A wonderworker

Pontus is that country, within modern Turkey, that follows the south-east Black Sea shore, and inland is enclosed as by an amphitheatre of mountains. It is the more interesting, archaeologically, for having been often by-passed, in the movements of conquering nomads and armies, from Hittites and Hurrians to Arabs and Turks. The Greeks took it, because they came by sea. They kept it, till late in the day; so that even after Constantinople fell to our short-sighted Franks (in 1204), the Empire of Trebizond immediately formed, and Byzantium persisted in Pontus, as in Crimea and elsewhere, until it could be restored at its centre.

They became Christian early, and remained Christian late, just as the Assyrians and others now in the news — finally expelled from, or slaughtered within, the Dar al-Islam (“domain of peace”). This word I use, “Christendom,” embraces all these brothers of ours. For some we can now search only in deep time; or in the facial features and little habits of their distant descendants. But this does not mean they have ceased to exist; only that they have been deprived of their birthright.

We are trapped in the temporal view, so that we think of eternity as somehow in the future. We look forward as if to some earthly Utopia, when all on this planet may be made well. Or, to an “end time” in which this earthly utopian is prefigured, as if in another “war to end all wars.” We cannot see that it is with us now, and has always been with us, within, but also outside our chronologies. For we can look only forward, to death, until our eyes are adjusted to see beyond it. Yet even in death — on a certain day, of a certain month, of a certain year — is every man’s apocalypse, not to be gainsaid; the narrative climax of his own temporality.

God, however, would have another point of view, necessarily beyond our understanding. To us, He is somewhat Chinese. That is to say, the tenses we use in our language are not used in His speech, which is uninflected. (Part of the extraordinary condescension of Christ, in his descent from Heaven, was this divine concession: this agreement to participate in our own “before and after.”) Coming-to-be is an earthly affectation. I’m sure the angels understand the poetry of it, but have no need of the philosophy. It is but a small part of the “is” within the Kingdom of Being.

Yet strangely, it is beloved from on high.

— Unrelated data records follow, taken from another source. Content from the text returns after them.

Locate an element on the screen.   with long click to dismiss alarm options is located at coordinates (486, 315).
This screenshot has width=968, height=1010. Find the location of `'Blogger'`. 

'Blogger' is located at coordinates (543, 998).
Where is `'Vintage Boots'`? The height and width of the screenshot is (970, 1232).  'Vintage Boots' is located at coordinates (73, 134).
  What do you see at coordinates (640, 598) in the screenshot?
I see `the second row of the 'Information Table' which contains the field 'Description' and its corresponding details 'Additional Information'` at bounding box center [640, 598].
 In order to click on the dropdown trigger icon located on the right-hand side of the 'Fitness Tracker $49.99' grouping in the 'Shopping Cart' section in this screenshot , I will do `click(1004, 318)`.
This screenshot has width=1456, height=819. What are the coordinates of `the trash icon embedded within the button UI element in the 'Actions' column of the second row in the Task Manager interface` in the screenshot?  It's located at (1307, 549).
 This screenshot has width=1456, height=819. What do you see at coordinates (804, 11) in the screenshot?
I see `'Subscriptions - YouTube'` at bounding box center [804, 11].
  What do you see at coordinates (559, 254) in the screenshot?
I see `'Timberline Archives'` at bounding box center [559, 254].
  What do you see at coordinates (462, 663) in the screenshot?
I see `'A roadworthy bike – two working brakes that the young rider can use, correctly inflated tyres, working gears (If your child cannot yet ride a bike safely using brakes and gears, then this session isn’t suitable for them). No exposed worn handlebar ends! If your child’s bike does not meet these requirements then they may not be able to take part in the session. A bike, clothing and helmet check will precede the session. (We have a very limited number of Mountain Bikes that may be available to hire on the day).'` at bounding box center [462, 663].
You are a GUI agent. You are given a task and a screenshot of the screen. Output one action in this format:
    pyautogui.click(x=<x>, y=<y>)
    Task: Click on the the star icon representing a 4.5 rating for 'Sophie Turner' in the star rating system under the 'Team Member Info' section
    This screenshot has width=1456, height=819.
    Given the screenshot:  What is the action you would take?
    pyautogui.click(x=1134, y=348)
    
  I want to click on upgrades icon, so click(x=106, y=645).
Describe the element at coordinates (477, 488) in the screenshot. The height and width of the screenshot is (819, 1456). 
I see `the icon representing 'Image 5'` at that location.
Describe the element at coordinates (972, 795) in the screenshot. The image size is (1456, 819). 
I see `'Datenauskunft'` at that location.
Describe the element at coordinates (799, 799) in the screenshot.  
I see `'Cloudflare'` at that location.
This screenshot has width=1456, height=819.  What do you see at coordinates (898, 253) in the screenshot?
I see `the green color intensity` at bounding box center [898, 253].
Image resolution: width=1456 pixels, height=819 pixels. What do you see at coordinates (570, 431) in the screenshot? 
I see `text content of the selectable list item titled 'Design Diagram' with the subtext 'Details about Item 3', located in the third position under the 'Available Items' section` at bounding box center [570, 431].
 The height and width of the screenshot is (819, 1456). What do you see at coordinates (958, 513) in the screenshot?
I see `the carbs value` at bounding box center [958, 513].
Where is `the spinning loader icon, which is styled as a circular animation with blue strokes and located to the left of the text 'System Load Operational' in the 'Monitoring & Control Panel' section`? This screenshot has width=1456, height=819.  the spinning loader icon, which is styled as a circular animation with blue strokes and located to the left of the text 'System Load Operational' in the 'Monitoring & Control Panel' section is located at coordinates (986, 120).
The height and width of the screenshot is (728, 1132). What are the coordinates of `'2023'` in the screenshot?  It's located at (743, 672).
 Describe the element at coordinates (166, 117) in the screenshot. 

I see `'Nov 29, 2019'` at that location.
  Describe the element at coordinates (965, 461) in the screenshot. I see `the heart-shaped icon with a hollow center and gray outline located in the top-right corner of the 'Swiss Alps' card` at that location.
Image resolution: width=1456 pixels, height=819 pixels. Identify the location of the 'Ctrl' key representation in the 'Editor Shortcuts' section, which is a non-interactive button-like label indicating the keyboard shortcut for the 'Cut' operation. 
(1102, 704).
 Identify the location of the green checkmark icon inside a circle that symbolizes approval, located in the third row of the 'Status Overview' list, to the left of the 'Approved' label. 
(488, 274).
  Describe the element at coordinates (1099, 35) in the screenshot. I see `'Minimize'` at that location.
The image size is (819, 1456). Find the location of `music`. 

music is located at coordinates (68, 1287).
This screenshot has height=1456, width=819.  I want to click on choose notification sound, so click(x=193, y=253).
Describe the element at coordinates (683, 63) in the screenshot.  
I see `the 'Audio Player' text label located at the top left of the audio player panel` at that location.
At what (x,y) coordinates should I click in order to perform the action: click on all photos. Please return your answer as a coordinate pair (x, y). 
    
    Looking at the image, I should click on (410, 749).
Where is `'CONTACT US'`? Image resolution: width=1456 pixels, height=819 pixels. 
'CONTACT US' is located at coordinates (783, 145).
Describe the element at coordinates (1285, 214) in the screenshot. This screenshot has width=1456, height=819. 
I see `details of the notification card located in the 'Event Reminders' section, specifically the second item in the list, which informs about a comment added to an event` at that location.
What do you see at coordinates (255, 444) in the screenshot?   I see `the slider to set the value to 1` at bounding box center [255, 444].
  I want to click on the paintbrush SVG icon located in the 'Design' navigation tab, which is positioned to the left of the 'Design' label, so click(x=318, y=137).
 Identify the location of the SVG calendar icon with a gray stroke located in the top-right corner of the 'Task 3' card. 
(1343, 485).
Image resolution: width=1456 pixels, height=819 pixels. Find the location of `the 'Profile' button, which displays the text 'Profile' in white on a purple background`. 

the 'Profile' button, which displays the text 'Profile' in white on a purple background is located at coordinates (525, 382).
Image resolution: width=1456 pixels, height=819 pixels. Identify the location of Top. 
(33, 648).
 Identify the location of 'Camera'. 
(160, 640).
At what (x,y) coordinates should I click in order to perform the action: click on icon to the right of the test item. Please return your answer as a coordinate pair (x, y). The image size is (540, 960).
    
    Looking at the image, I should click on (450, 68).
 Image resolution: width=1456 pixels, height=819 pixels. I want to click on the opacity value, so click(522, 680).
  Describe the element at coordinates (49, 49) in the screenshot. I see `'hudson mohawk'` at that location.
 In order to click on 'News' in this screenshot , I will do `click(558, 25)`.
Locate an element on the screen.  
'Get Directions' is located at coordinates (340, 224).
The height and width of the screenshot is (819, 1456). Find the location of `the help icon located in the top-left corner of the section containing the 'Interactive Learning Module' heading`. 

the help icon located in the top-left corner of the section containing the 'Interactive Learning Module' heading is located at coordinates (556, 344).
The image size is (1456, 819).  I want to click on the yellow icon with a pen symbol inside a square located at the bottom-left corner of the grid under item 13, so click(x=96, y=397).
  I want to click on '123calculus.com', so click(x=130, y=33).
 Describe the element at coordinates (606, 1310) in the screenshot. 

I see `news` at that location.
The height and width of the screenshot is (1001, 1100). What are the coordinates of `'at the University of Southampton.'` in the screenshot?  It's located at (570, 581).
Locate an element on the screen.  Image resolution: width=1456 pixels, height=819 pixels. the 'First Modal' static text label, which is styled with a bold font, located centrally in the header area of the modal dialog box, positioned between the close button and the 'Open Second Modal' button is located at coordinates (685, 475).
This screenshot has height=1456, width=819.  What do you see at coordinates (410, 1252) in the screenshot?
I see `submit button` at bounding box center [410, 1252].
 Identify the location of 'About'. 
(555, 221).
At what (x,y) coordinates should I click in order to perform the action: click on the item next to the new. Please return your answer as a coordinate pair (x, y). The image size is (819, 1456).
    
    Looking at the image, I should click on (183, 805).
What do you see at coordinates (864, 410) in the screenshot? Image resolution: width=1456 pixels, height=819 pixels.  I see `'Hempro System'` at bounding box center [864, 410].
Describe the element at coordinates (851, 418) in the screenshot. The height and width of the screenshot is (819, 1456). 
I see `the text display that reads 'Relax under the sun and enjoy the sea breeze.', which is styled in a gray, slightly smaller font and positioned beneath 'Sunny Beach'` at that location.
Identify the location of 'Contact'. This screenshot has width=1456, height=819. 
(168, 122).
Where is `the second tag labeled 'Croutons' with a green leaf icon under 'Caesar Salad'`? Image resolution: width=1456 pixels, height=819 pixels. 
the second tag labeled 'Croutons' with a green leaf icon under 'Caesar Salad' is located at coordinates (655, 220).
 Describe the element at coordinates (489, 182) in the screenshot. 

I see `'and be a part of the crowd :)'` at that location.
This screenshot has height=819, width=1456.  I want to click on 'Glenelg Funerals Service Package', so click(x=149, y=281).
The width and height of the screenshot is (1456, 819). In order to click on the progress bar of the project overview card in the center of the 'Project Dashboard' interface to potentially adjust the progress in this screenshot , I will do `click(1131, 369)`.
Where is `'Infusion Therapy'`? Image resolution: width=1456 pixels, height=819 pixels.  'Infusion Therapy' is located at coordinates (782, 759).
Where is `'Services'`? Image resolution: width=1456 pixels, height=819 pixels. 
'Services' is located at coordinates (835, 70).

Christendom comes and goes; and comes again and goes again, like one of those uncontiguous states within the Holy Roman Empire. We occupy this patch, here; other patches are scattered through space and time; and patches within patches, as worlds within worlds.

Pontus would be an example. Christians flourished there, for so many centuries; lived, died, and were translated from their native Greek, into that Heavenly Chinese. (“Eternity is in love with the creations of Time.”) Also Colchian, Lan, Svan, and what else was spoken into the Abkhazian mountains and gorges of its east, as we proceed towards the ancient and modern civilization of Georgia.

We sing, in the old liturgy today, of Saint Gregory Thaumaturgus (“the wonderworker”), mysterious figure from the third century when, under Roman rule, the Pontians suffered the persecution of Decius. (Our saint outlasted him, however). Those Romans were good news and bad. They kept the roads open; they often kept worse and more murderous pagans at bay. (But they weren’t doing such a good job of that in Gregory’s time and geographical vicinity.)

This Gregory was figure in a world in many ways more cosmopolitan than our “globalized” one: with more (real) variety and diversity, and yet in which one could wander about. He had obviously travelled. He was, we know, a disciple of Origen’s school, then predominant in Palestine; and an opponent of the heretical Paul of Samosata; he was an episcopal pillar in the Church of his age. As to his miracles — the wonders he worked for which he was famous — what can we say?

He had that faith which moves mountains. I will leave this at, “you had to be there,” and mention only my inclination to prefer the testimony of those who were there, over those who weren’t; especially when the latter are wearing that smug smile of self-satisfaction, which is the distinguishing mark of a liberal imbecile.

For me, a saint’s day like this is, in addition to the commemoration itself, an opportunity to hail our distant brothers, from parts of our material Christendom long compressed. Yet, as we will surely discover, in the moment we step out of time ourselves, were better than neighbours — living, as they were, in the same house. And through the Mass, we have dined together.